本文:
-*-
1億円〝差玉バトル〟のその先 「朝倉戦線」が動かした福岡ホール新勢力図【後編】

2025.06.15 / ホール

〝二強〟が牽引する市場

周辺競合店の影響と新しい勢力図

 

福岡県朝倉・筑紫野エリアのパチンコ市場が、新たな勢力図へと移行しつつある。グランドオープン、リニューアルオープンで急速に集客力を拡大しているMEGA FACEとワンダーランド。その〝二強〟が市場を牽引する一方で、地域最大規模を誇るSuperD'STATION39筑紫野店も独自の存在感を発揮。その他、「迎撃」を打ち出す地元店舗など福岡の商圏は大きく様変わりしつつある。

 

地域最大のスケールで魅せる Super D'STATION39筑紫野店  

MEGA FACE朝倉とワンダーランド大刀洗店から直線距離で約10km。

筑紫野市に位置する「SuperD'STATION39筑紫野店(以下.筑紫野店)」は、1739台という福岡県内最多の設置台数を武器に、圧倒的スケール感を誇る。D'STATIONブランドの中でも全国最大であり、九州全体でも「Nikko大分中央店」に次ぐ規模を有している。その物理的スケールそのものが、他店との差別化要素となっている。 水尾和久店長は「福岡最大1739台、それが一番の武器です」と語る。

実際、台数の多さは多様な遊技スタイルに対応できる柔軟性を生み、初心者からヘビーユーザーまで幅広い層に「ここなら打ちたい台が見つかる」と感じさせる空間設計につながっている。
-*-
提供データ:
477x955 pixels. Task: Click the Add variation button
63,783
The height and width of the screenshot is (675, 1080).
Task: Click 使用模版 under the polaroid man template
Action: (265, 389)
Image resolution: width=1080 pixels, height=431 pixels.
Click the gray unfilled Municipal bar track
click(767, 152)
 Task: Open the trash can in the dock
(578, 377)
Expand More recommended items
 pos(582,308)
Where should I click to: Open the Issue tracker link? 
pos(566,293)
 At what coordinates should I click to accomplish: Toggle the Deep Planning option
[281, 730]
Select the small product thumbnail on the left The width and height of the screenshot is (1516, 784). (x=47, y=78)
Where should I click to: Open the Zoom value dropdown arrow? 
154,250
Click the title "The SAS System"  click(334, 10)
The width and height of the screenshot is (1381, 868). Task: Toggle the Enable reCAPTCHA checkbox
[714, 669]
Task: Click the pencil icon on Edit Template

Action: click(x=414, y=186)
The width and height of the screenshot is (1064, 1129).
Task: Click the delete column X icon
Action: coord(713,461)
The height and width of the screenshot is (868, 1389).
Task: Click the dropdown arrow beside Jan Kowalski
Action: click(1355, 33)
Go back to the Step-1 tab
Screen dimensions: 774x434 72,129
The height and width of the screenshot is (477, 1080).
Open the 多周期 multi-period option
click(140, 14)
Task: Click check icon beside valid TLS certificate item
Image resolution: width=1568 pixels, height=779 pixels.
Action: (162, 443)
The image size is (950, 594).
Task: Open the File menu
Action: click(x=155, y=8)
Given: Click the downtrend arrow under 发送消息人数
-*-
課題内容:
A. 本文の「福岡県朝倉・筑紫野エリアのパ」から「れが一番の武器です」と語る。」までを、「設置台数」を「遊技台数」に書き換えて示してください。
B. 本文で正式な店名まで書かれているパチンコ店をすべて挙げてください。
C. 本文の最後の文に続けて、その先を書いてください。

解答一覧:
A.
福岡県朝倉・筑紫野エリアのパチンコ市場が、新たな勢力図へと移行しつつある。グランドオープン、リニューアルオープンで急速に集客力を拡大しているMEGA FACEとワンダーランド。その〝二強〟が市場を牽引する一方で、地域最大規模を誇るSuperD'STATION39筑紫野店も独自の存在感を発揮。その他、「迎撃」を打ち出す地元店舗など福岡の商圏は大きく様変わりしつつある。

 

地域最大のスケールで魅せる Super D'STATION39筑紫野店  

MEGA FACE朝倉とワンダーランド大刀洗店から直線距離で約10km。

筑紫野市に位置する「SuperD'STATION39筑紫野店(以下.筑紫野店)」は、1739台という福岡県内最多の遊技台数を武器に、圧倒的スケール感を誇る。D'STATIONブランドの中でも全国最大であり、九州全体でも「Nikko大分中央店」に次ぐ規模を有している。その物理的スケールそのものが、他店との差別化要素となっている。 水尾和久店長は「福岡最大1739台、それが一番の武器です」と語る。

B.
MEGA FACE朝倉
ワンダーランド大刀洗店
SuperD'STATION39筑紫野店
Nikko大分中央店

C.
加えて、開放感ある高天井構造と空調設備の工夫により、加熱式タバコの臭いも抑えられ、居心地の良さが際立つ。無料のマッサージチェアや広々とした休憩スペースの導入も、長時間の滞在を快適にし、遊技外の体験価値を高めている。

店内の各所にはSuperD'STATION39筑紫野店最大のウリである「福岡最大1739」の表示がある。

看板機種戦略と「守り」の強さ 二強の影響で浮上する課題  

遊技台構成面でも、筑紫野店は独自路線を追求する。「P北斗の拳 暴凶星」は同店の看板機種であり、一撃性を重視するユーザーのニーズに応える重要な柱だ。競合他店ではあまり重視されないこの機種を、大きな島で展開する姿勢は、単なるラインナップの豊富さではなく「選ばれる理由」を明確にした構成と言える。  

同時に、ジャグラーや海物語といったベーシック機種にも高い安定感を持たせており、「出玉勝負」よりも長期的信頼を軸とした営業姿勢が強調されている。水尾店長は「今いるお客さまにとって、常に居心地の良い空間であることが大事」と語り、瞬間的な集客よりも継続性を重視した「守りの営業」に力を注いでいる。  

とはいえ、周辺環境の変化は無視できない。特に、FACEとワンダーランドの2店舗は、グランドオープン以降の積極的なイベント展開と出玉演出によって、遠方からも多くのユーザーを吸収している.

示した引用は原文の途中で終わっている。